TEXTABSCHNITT:

_____

Im übrigen möchte ich darauf verweisen, daß der österreichische Gewerkschaftsbund und die Arbeiterkammern bereits kurz nach der Neuwahl des Nationalrates im Jahre 1966 und vor der Bildung der neuen Regierung den Wunsch nach einem modernen Arbeitszeitgesetz, gepaart mit einem Stufenplan zum Übergang zu einer 40-Stunden-Woche, vorgebracht haben. Inzwischen sind drei volle Jahre vergangen, Jahre, in denen unsere Wirtschaft muntere Zeichen freundlicher Lebenstendenzen zeigte. Bei etwas gutem Willen und mehr Einfühlungsvermögen wäre es ohne weiteres möglich gewesen, diese Arbeitszeitverkürzung in kurzen Schritten einzuführen.

_____

AUFGABE: Schreiben Sie aus dem Textabschnitt die Stelle ab, die mit „Im übrigen möchte“ einsetzt und bis einschließlich „kurzen Schritten einzuführen.“ reicht. Die Einträge werden hier nicht benötigt.

DATENAUSZUG:
_____

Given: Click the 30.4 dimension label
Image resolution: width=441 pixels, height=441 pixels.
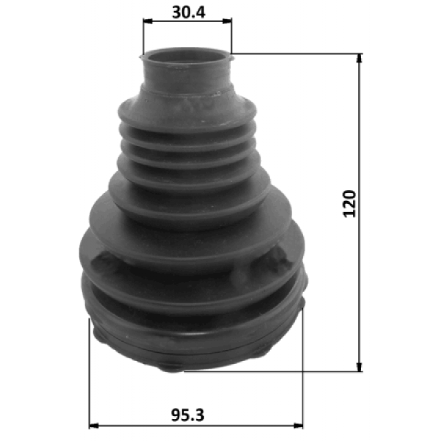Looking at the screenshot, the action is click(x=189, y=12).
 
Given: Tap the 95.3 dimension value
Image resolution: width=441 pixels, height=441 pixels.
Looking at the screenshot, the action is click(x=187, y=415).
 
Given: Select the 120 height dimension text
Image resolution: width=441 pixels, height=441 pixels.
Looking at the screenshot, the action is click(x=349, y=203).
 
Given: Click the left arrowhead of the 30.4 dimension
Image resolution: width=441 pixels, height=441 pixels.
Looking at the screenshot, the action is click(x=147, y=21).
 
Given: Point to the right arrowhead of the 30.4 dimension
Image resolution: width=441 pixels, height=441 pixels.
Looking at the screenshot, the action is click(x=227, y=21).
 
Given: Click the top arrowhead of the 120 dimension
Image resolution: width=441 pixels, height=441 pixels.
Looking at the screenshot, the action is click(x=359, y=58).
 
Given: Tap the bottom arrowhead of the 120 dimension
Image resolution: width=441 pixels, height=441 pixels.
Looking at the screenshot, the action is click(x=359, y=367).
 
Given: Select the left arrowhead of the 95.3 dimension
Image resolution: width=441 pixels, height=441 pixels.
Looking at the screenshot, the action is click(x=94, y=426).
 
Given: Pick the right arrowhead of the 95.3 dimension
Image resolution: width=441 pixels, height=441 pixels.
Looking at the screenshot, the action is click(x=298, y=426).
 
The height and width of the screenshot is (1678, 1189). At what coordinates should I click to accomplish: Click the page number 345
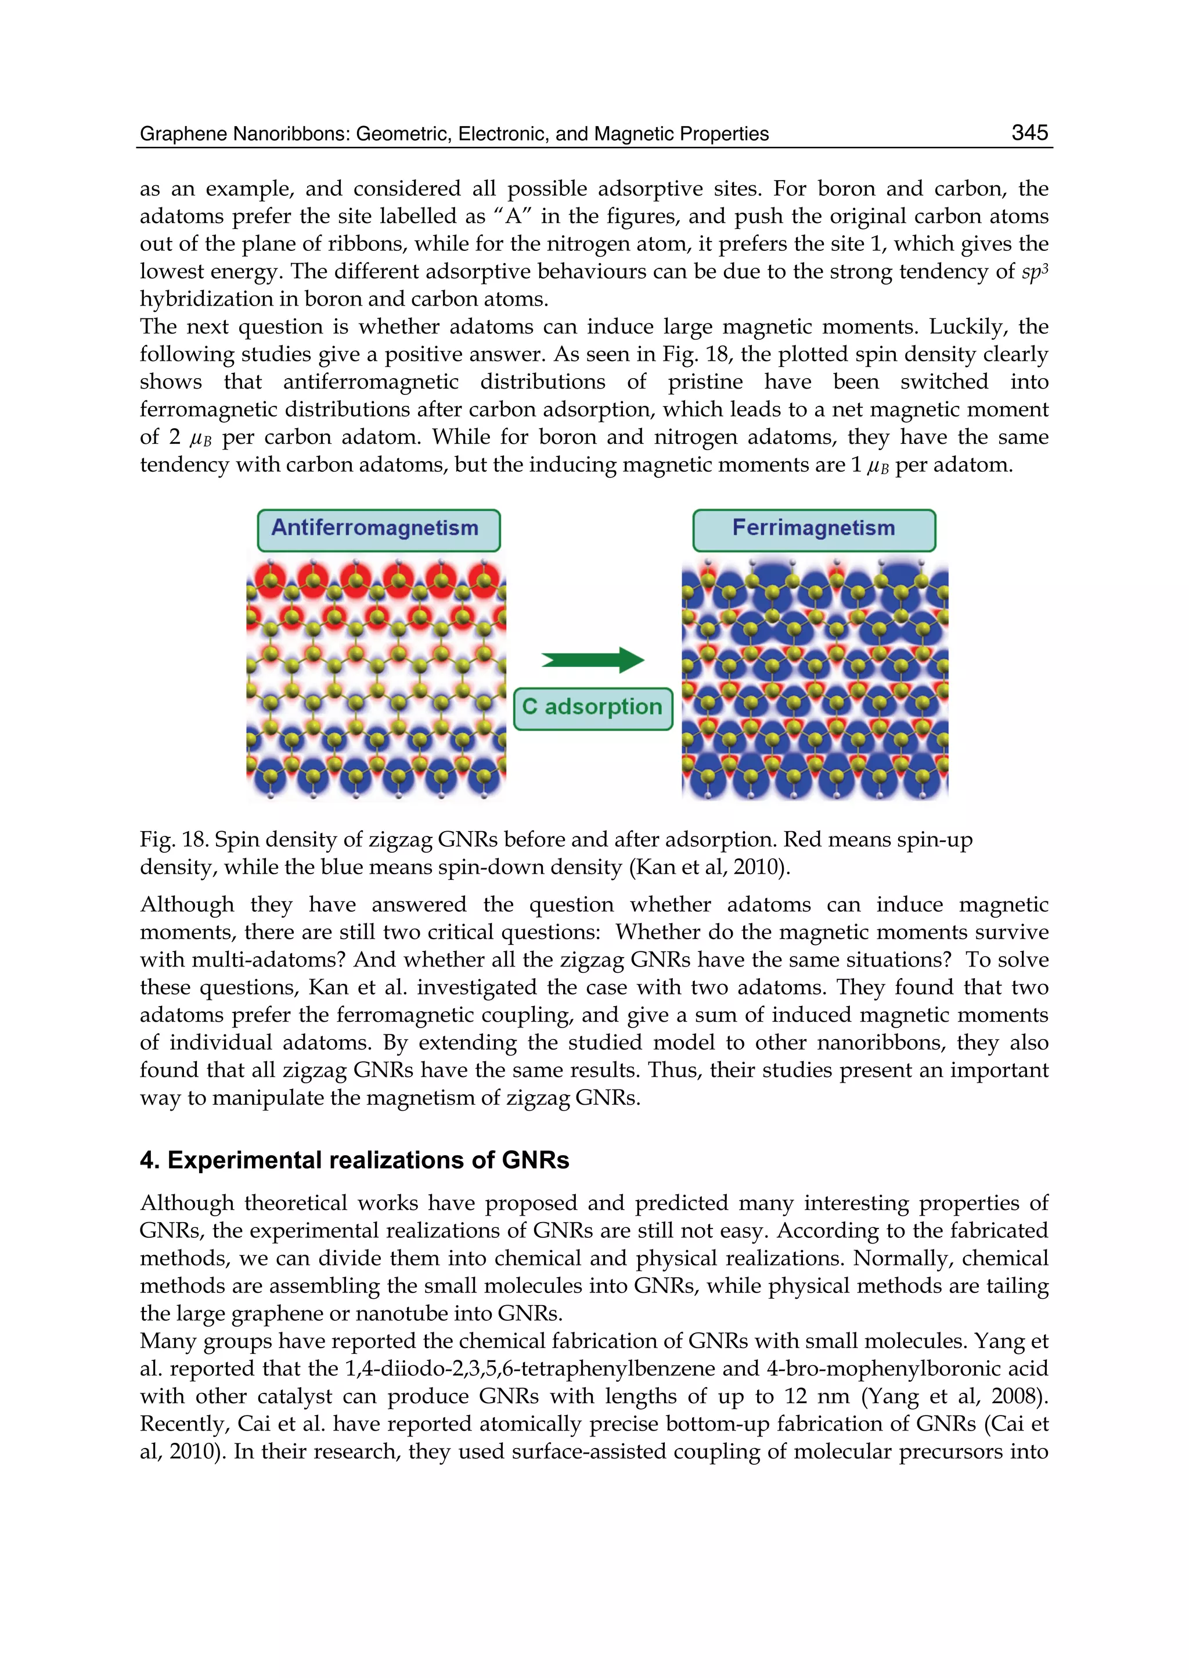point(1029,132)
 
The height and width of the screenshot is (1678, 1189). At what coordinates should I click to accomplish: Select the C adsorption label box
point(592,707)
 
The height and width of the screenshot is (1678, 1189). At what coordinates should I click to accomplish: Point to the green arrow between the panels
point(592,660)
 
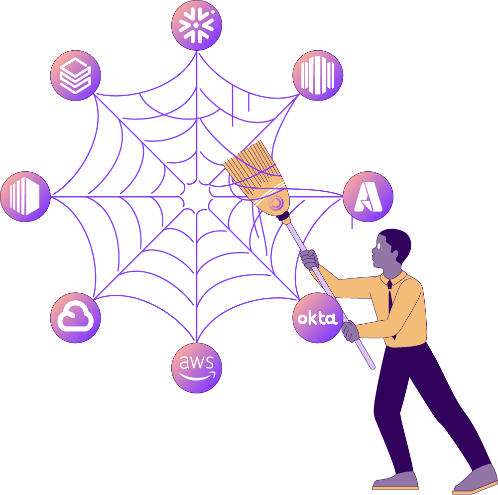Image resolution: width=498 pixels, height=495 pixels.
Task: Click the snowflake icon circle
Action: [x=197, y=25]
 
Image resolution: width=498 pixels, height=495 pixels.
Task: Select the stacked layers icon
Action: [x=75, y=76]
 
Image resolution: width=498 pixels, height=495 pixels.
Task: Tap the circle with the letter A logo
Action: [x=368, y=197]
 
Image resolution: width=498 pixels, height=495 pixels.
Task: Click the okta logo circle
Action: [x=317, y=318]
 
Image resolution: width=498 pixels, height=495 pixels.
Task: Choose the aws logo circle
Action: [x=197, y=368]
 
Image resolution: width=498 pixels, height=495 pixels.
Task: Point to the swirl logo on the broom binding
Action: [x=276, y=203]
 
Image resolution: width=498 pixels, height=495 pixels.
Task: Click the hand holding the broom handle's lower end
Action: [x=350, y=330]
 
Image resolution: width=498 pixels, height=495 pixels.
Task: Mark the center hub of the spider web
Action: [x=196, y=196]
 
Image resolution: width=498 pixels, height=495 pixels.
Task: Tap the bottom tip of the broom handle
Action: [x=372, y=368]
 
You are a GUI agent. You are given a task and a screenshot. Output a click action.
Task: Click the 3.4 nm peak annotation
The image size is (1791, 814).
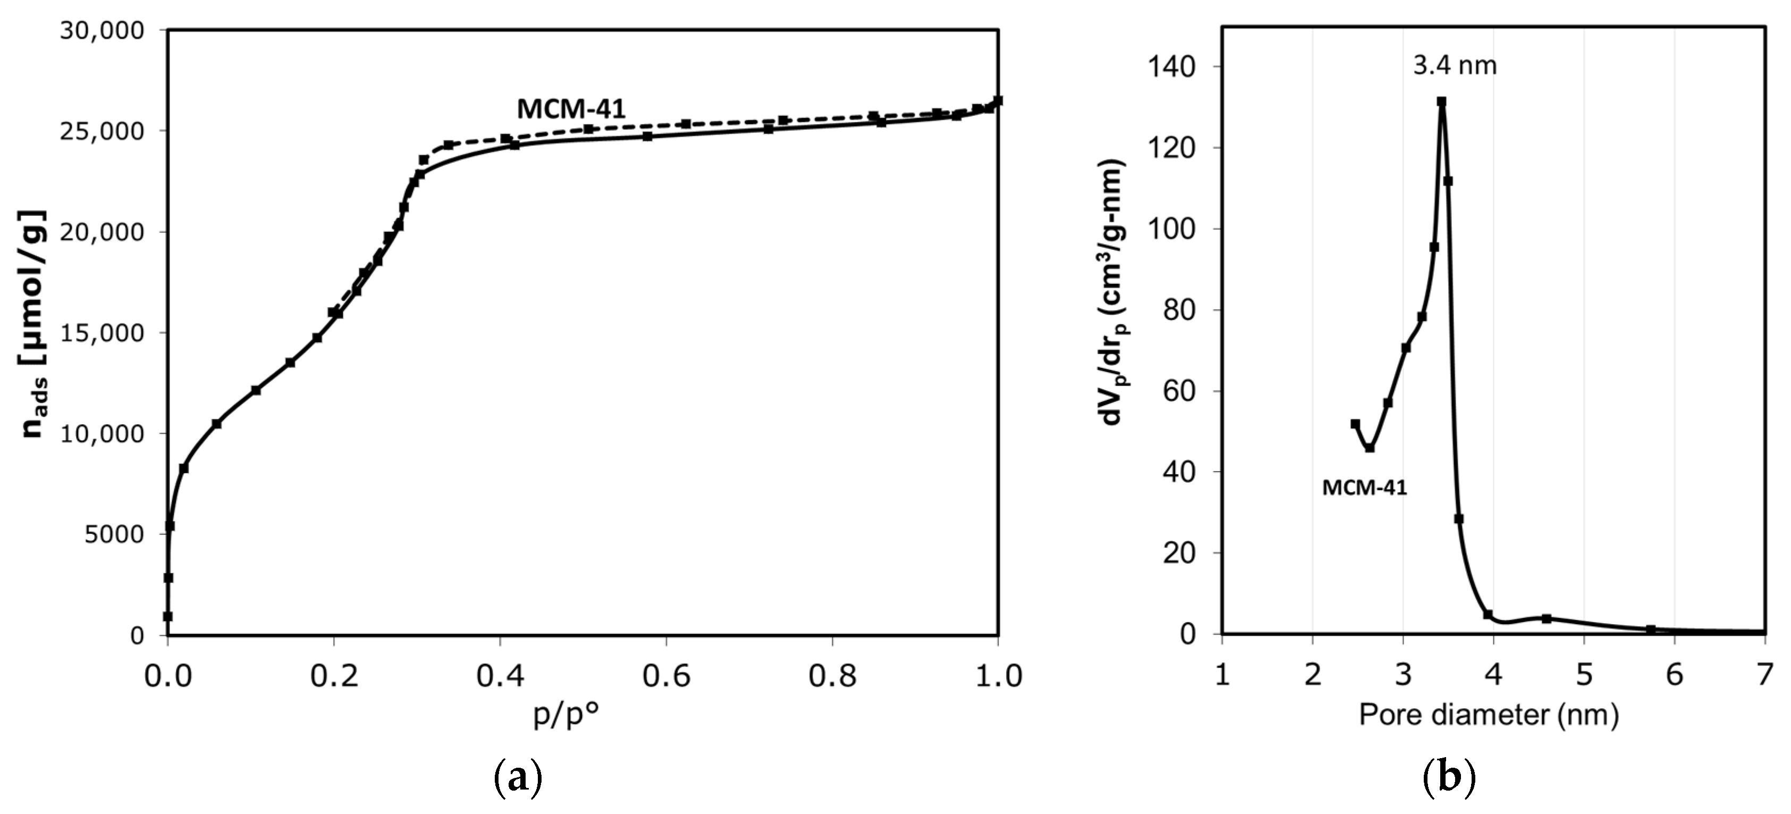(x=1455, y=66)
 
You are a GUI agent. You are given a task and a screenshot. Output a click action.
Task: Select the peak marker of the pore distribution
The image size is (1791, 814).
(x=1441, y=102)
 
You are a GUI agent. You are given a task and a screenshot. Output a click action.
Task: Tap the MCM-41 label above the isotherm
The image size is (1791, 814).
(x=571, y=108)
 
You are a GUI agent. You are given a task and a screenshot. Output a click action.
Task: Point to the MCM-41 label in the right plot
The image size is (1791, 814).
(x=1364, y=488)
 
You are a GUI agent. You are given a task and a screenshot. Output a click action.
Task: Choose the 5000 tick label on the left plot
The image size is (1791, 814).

_____

LÖSUNG:
Im übrigen möchte ich darauf verweisen, daß der österreichische Gewerkschaftsbund und die Arbeiterkammern bereits kurz nach der Neuwahl des Nationalrates im Jahre 1966 und vor der Bildung der neuen Regierung den Wunsch nach einem modernen Arbeitszeitgesetz, gepaart mit einem Stufenplan zum Übergang zu einer 40-Stunden-Woche, vorgebracht haben. Inzwischen sind drei volle Jahre vergangen, Jahre, in denen unsere Wirtschaft muntere Zeichen freundlicher Lebenstendenzen zeigte. Bei etwas gutem Willen und mehr Einfühlungsvermögen wäre es ohne weiteres möglich gewesen, diese Arbeitszeitverkürzung in kurzen Schritten einzuführen.